U.S.-based dealers also said inventory issues that plagued them earlier in the year have largely subsided, according to a quarterly sentiment gauge released Monday by Cox Automotive.

“Although price pressures and costs are working against them, we continue to be encouraged by the fact that dealers are optimistic about market prospects,” Jonathan Smoke, Cox Automotive's chief economist said in a news release. “U.S. auto dealers are expecting a strong market in the first quarter of 2018.”

The survey found current dealer sentiment to be similar to where it stood three months ago. An index created by responses to the quarterly survey moved up one point to 46 from a third-quarter reading of 45. Any number above 50 indicates dealers view conditions as strong rather than weak.

“When you consider that last quarter’s survey occurred in early August before the market saw back-to-back months of the best new-vehicle sales of the year, it makes sense that the biggest changes in dealer attitudes came from franchise dealers and their views of new-vehicle sales and new-vehicle inventory.”

*Stored data:*
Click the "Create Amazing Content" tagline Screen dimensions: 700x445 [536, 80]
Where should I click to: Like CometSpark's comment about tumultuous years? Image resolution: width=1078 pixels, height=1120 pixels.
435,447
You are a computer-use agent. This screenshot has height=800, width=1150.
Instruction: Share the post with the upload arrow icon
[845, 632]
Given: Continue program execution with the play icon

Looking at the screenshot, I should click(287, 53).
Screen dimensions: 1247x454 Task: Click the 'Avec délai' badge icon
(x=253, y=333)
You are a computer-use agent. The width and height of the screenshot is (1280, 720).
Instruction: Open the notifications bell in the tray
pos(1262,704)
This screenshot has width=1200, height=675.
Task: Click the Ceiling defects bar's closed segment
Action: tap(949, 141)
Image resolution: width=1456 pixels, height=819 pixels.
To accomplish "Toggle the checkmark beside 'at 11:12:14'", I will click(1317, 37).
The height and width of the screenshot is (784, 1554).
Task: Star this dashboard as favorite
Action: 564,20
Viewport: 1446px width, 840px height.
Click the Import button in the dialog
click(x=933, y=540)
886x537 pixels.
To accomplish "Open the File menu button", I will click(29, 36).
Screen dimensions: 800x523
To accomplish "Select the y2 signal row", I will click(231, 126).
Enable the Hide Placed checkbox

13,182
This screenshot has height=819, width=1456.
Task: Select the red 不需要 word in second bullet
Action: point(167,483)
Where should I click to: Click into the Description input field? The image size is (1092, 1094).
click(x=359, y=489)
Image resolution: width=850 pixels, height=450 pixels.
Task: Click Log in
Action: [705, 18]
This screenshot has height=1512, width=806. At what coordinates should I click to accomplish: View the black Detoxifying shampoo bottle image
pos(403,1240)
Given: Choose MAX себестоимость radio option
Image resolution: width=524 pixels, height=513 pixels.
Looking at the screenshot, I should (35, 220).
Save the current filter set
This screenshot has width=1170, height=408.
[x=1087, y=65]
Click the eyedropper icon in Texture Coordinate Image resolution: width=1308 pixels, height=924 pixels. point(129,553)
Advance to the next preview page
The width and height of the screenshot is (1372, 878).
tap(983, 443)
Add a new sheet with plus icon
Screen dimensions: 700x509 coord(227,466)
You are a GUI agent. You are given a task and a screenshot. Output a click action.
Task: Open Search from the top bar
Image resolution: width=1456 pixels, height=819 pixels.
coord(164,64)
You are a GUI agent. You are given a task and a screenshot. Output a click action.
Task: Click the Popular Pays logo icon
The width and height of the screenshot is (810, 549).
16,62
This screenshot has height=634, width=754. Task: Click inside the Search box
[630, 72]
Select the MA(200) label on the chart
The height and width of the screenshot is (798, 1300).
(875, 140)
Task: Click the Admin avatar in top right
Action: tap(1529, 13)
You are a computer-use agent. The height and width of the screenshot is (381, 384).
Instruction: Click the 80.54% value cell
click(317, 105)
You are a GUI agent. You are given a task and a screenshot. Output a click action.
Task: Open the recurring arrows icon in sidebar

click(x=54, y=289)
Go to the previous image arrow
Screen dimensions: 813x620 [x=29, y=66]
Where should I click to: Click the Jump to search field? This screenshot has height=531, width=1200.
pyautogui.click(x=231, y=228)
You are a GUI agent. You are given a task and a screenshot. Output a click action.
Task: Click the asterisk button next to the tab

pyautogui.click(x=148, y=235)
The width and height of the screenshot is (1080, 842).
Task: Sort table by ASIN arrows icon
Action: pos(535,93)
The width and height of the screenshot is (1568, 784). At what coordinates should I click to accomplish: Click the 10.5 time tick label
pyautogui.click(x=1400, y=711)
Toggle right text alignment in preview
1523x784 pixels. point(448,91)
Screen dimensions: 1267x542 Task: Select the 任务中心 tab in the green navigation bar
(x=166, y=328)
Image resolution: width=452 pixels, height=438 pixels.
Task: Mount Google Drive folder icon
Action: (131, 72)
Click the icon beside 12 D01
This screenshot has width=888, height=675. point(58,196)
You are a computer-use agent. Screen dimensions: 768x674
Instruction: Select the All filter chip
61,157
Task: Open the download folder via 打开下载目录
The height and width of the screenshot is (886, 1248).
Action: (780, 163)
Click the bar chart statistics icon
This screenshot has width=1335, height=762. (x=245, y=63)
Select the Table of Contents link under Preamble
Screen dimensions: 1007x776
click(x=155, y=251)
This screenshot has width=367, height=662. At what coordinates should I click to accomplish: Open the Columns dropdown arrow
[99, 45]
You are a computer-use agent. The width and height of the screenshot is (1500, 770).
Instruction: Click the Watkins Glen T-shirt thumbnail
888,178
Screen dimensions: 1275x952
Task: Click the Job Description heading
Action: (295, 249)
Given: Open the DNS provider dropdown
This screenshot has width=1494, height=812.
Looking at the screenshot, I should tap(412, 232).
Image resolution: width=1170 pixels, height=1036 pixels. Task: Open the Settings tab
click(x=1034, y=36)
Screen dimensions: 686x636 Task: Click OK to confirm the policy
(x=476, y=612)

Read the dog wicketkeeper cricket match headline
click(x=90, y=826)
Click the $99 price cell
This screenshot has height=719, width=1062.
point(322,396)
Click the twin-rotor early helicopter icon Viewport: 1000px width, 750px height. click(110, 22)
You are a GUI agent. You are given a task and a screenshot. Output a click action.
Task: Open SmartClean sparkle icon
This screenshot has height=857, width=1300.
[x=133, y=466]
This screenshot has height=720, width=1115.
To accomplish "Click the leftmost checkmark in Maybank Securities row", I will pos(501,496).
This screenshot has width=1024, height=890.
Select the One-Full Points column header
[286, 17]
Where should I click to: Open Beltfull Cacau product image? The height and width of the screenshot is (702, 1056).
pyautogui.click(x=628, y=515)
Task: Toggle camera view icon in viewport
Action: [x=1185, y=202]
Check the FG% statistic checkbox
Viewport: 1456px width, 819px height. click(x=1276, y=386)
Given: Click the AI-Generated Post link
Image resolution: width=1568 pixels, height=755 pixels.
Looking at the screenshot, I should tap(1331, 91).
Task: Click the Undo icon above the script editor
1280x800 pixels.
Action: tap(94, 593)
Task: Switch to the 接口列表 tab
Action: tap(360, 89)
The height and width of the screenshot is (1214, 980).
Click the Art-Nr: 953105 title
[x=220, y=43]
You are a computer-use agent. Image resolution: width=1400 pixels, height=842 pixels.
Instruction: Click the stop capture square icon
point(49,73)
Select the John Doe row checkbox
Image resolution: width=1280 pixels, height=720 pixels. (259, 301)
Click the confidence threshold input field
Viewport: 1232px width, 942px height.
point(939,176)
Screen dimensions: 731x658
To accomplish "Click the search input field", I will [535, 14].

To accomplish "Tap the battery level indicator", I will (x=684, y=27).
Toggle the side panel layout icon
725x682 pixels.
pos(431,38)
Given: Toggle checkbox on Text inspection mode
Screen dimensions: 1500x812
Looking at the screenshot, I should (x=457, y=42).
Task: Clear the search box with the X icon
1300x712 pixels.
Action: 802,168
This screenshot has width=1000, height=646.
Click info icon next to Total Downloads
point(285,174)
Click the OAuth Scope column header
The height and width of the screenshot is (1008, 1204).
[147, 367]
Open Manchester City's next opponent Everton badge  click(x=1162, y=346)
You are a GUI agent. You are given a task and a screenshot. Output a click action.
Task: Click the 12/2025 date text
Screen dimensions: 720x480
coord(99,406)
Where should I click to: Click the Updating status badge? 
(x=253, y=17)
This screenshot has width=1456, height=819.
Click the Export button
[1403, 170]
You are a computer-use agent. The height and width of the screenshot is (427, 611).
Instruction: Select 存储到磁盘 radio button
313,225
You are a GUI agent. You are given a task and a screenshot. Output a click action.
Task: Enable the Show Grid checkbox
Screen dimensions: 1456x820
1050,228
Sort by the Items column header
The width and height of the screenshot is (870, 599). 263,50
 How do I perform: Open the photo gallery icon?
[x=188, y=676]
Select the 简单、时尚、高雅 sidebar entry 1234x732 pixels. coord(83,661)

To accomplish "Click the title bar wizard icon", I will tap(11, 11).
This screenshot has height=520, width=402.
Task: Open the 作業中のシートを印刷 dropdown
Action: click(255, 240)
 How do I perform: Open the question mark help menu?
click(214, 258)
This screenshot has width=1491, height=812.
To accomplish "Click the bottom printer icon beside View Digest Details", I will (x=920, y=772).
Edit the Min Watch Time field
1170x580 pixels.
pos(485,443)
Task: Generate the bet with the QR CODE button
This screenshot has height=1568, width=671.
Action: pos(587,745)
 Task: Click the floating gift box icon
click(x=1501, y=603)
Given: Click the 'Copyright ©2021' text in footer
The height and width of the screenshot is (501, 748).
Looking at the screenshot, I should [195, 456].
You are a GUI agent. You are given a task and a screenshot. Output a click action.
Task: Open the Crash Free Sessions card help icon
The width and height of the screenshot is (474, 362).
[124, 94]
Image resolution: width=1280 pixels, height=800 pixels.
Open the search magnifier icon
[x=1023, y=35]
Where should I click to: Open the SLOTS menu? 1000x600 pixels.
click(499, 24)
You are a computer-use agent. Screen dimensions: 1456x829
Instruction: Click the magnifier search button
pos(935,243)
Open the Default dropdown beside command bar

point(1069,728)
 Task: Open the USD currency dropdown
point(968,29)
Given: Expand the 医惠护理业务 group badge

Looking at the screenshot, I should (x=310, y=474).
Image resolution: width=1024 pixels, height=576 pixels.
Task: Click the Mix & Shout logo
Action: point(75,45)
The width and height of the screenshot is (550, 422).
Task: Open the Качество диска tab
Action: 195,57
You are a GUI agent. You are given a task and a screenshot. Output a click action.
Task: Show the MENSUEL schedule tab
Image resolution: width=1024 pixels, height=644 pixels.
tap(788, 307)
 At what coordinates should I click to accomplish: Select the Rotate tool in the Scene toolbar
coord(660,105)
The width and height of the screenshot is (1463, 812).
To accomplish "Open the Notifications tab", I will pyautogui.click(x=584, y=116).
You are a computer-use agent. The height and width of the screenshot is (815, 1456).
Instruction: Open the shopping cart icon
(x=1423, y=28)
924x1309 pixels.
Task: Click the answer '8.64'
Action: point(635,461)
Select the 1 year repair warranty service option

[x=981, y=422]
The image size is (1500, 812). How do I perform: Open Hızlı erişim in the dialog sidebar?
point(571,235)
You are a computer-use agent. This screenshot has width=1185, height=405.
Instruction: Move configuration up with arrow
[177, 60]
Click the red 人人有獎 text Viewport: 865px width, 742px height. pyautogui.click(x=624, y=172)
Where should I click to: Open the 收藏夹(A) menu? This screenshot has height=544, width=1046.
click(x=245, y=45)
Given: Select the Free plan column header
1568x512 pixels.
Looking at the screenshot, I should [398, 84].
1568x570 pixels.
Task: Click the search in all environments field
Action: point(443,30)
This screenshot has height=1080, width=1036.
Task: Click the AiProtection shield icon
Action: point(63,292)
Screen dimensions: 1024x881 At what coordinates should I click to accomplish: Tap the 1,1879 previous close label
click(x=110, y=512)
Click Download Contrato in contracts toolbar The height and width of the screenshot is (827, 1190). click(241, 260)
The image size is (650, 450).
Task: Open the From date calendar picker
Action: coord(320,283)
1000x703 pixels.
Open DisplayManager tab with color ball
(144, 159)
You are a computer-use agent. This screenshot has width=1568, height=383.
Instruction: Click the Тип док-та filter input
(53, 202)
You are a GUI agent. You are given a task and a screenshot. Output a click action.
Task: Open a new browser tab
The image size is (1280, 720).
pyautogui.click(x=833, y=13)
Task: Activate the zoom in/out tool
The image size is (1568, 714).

*What to work on:*
1. Answer these from the article on auto dealer sentiment:
(a) Who released the quarterly sentiment gauge?
(b) What was the survey index reading this quarter, and what was it in the third quarter?
(c) What index number shows that dealers view conditions as strong rather than weak?
2. Pick up the article on auto dealer sentiment after its last paragraph and keep it going.

*Responses by task:*
1.
(a) Cox Automotive.
(b) 46 this quarter, up from 45 in the third quarter.
(c) Any number above 50.

2.
Franchises dealers were more upbeat than independents, with the former garnering an index score of 54 versus 43 for the latter. Both are more positive about the next three months, with the index for the first quarter of 2018 at 53.

Franchise dealers in the South are the most optimistic about the next quarter, while franchises in the West and Northeast seeing declines in optimism. 

The drivers behind the regional variation are not clear, Cox Automotive said, but possible factors include weather, the uptick in sales following the hurricanes in Texas and Florida, and even the regional impacts expected from the proposed GOP tax policy.

“Dealer optimism is a leading indicator of likely continued strength in sales, so pay attention to new vehicle sales in the South as we start the new year,” stated Smoke, the economist.